*** DATA UNDER STUDY ***

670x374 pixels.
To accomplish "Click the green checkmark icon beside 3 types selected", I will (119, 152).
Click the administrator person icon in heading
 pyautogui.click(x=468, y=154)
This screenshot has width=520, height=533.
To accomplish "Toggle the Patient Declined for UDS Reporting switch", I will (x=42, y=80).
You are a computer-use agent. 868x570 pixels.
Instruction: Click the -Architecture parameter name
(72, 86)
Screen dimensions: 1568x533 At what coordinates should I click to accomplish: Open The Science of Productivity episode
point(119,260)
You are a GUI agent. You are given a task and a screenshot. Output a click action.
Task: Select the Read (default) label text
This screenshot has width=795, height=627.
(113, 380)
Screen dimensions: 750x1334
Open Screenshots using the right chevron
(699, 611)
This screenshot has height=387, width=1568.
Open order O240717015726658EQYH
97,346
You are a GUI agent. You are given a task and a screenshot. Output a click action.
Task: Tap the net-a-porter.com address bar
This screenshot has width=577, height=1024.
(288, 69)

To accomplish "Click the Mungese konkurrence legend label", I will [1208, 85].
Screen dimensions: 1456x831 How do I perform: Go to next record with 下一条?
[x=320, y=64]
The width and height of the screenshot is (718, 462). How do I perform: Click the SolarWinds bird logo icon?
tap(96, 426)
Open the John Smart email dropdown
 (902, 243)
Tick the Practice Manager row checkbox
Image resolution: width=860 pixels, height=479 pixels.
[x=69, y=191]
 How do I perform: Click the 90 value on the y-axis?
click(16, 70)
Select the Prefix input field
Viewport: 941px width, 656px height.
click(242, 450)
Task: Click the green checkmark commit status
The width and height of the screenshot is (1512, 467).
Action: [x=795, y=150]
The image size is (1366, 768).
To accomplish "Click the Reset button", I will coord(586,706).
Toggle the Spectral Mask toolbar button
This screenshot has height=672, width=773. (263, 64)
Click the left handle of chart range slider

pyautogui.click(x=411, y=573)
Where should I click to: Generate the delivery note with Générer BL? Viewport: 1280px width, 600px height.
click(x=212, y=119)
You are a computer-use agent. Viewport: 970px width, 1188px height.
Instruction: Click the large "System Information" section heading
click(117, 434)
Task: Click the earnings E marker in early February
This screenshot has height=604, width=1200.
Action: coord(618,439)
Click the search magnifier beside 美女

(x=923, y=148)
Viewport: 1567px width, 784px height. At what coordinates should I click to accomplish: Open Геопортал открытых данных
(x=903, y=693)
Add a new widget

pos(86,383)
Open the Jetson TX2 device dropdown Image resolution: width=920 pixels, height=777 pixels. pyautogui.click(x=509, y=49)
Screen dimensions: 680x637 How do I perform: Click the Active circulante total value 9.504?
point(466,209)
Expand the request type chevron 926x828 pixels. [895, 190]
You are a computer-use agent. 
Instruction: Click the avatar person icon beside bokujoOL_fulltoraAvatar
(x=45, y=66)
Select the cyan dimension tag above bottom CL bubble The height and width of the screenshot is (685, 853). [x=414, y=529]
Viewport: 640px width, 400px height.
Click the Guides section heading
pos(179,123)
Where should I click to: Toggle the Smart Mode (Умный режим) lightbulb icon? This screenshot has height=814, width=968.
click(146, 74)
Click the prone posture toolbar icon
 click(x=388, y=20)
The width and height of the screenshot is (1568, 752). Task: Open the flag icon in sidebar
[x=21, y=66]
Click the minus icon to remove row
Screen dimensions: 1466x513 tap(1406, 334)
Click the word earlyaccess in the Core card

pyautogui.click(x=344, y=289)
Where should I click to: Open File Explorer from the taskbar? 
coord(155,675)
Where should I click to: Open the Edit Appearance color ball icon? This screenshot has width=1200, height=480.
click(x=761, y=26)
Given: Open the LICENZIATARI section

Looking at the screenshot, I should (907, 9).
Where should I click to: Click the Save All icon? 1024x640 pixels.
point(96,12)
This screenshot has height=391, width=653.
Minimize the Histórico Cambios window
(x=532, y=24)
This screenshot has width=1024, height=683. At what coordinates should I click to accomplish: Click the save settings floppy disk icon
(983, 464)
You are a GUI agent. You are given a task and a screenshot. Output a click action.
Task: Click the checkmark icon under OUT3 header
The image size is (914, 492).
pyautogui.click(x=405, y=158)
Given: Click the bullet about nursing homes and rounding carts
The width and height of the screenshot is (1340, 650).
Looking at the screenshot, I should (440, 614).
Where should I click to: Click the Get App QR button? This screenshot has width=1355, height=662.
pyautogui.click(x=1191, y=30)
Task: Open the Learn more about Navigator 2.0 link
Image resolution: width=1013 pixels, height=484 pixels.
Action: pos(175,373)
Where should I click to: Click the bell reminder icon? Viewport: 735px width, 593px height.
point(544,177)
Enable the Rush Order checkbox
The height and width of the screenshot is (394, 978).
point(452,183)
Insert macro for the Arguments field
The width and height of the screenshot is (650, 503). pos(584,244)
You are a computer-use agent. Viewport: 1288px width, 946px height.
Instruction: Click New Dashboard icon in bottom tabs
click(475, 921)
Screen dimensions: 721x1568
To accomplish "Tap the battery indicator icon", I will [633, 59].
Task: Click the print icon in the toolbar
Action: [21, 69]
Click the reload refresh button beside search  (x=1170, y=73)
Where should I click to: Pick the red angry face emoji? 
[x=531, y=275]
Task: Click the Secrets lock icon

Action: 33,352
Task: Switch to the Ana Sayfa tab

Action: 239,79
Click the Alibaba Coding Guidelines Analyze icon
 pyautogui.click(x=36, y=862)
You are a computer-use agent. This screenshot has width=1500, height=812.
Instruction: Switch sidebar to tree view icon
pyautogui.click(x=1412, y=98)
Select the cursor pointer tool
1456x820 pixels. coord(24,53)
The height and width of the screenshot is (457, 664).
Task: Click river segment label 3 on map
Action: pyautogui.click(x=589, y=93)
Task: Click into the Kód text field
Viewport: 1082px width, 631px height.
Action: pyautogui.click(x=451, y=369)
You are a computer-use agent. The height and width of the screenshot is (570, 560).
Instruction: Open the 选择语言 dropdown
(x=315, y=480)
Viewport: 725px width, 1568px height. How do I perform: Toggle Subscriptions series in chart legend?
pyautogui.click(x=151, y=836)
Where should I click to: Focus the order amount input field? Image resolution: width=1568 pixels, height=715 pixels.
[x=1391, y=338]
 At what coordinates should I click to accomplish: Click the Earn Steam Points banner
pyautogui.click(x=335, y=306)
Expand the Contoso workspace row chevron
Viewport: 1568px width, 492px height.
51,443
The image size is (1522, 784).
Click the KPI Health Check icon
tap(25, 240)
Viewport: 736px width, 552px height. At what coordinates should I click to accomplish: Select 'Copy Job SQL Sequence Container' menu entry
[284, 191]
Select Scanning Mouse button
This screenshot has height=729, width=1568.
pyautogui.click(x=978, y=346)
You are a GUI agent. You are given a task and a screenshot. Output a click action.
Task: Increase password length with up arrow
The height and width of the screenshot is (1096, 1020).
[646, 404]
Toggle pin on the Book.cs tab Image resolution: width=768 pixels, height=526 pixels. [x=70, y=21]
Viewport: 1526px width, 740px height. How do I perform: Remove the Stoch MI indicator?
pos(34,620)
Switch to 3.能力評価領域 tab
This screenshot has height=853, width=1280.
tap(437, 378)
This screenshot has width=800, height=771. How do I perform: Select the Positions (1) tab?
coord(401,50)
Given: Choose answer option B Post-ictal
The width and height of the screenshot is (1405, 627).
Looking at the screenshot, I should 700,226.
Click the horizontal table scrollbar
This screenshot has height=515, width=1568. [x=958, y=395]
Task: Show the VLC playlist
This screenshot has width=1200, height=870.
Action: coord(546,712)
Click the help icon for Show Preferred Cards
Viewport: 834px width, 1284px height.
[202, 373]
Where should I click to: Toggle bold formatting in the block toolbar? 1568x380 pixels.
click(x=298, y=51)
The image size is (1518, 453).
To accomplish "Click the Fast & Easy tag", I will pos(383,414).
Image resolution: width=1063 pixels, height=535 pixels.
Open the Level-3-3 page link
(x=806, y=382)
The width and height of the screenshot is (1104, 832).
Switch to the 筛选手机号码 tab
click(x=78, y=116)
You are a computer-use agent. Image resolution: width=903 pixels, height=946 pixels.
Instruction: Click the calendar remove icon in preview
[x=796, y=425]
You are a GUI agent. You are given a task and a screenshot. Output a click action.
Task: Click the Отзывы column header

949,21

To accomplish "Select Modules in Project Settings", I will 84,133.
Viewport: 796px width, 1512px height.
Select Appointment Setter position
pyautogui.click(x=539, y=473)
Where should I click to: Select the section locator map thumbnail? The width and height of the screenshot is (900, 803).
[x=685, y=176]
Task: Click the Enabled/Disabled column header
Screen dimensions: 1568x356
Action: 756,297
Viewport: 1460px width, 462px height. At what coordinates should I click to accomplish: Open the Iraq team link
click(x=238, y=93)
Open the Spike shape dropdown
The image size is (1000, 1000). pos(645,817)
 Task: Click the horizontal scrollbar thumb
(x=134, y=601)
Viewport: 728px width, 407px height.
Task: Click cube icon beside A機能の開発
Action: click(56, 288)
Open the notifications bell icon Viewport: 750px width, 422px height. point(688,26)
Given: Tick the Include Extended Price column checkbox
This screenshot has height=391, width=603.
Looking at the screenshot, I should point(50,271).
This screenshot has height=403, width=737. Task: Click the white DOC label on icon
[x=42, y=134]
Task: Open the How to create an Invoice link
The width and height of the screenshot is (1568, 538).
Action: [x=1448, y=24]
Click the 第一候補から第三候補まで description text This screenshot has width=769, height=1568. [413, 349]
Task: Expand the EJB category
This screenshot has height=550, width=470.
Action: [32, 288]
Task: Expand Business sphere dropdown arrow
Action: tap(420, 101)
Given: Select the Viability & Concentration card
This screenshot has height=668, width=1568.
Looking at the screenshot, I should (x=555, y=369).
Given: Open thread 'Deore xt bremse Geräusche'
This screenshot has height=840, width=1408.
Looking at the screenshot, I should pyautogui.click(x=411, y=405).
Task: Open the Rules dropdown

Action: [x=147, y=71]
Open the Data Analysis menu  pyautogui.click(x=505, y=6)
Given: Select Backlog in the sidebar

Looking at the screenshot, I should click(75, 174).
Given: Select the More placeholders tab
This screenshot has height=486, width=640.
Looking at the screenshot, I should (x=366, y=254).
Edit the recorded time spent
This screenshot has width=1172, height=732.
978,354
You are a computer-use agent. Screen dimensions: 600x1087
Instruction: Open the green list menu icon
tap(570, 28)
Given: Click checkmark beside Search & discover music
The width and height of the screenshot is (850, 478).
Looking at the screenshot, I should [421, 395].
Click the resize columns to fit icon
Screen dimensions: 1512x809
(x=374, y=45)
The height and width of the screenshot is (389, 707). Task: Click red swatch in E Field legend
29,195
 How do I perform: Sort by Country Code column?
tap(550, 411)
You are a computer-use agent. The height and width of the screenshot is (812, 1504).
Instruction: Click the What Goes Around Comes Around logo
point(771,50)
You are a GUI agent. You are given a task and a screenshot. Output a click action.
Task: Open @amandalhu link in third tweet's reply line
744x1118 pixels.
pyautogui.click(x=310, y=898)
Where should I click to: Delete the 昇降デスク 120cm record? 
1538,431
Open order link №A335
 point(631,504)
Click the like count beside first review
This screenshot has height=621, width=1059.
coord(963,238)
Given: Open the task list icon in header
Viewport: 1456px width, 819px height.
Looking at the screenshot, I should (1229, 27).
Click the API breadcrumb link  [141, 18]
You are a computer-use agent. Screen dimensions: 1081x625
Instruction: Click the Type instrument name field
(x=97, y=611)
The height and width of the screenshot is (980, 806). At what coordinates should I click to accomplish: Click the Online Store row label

***

Please find every line in the records above that holds the word "checkmark" and copy it.

To accomplish "Click the green checkmark icon beside 3 types selected", I will (119, 152).
Task: Click the green checkmark commit status
Task: Click the checkmark icon under OUT3 header
Given: Click checkmark beside Search & discover music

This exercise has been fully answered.